- LISTED ENTRIES -
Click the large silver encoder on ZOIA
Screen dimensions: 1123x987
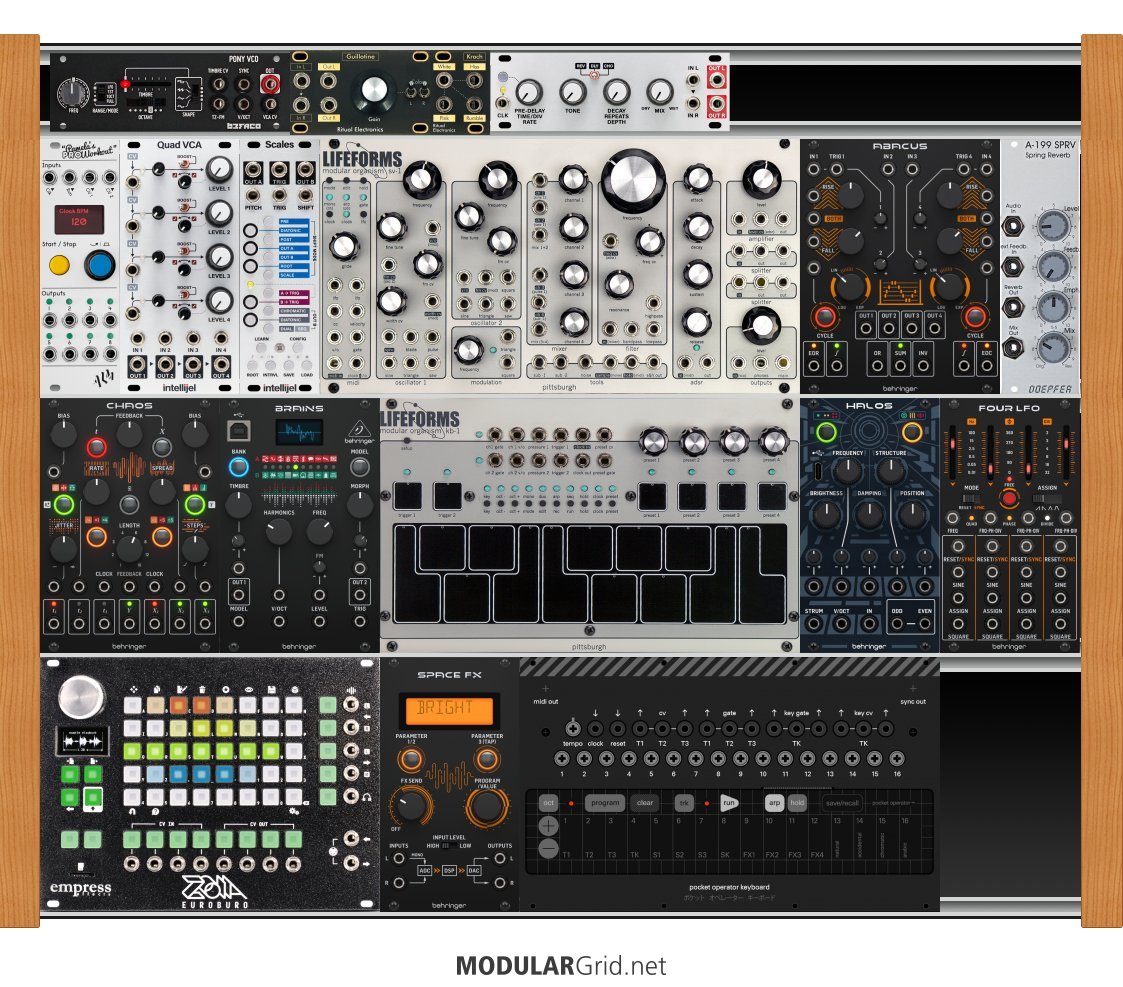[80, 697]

...

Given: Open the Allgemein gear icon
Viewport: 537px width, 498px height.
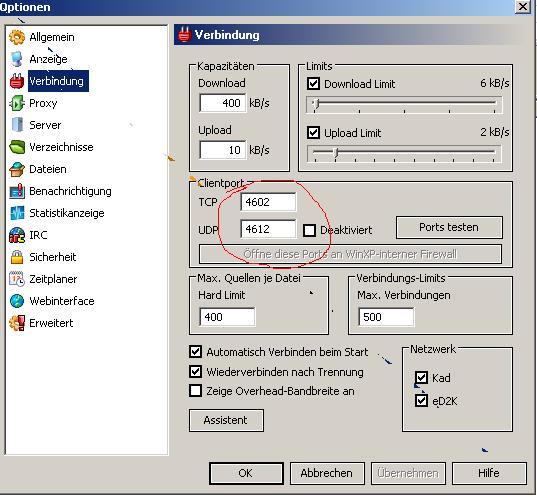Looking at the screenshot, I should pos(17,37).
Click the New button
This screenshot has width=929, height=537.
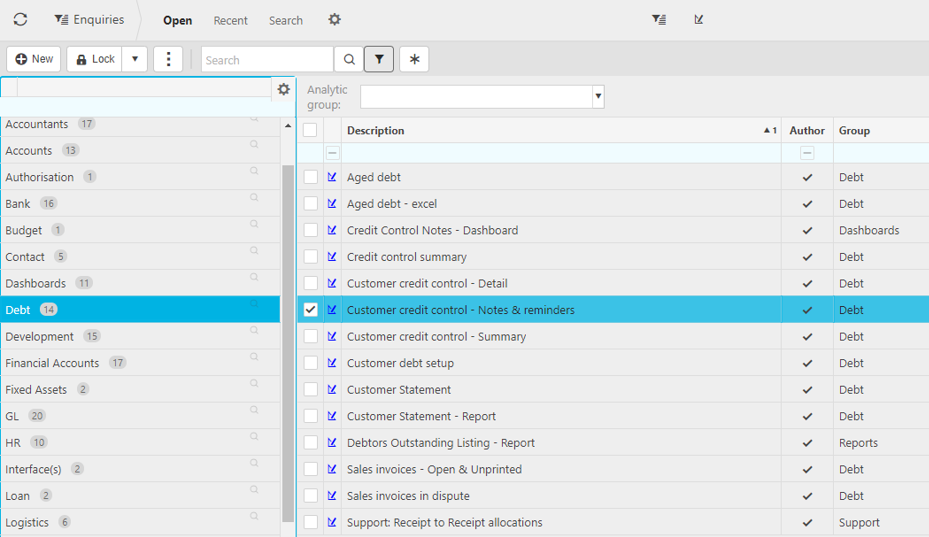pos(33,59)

...

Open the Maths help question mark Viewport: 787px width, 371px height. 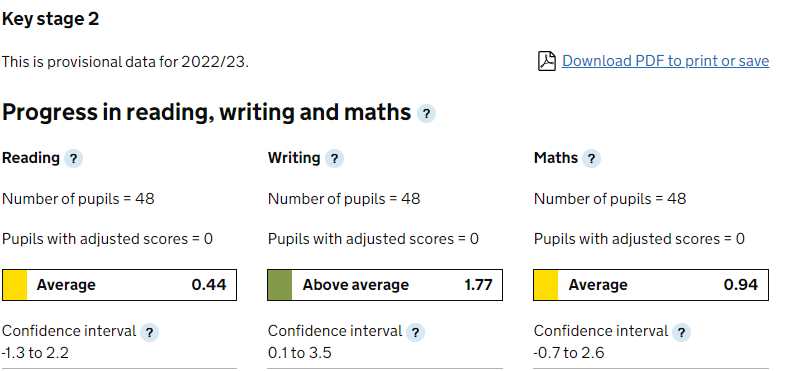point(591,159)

- EXERCISE DESCRIPTION -
Search the entries above for the string "Click", and report each line where it occurs.

- ANSWER TO THE EXERCISE -
Click the large silver encoder on ZOIA
Click the New button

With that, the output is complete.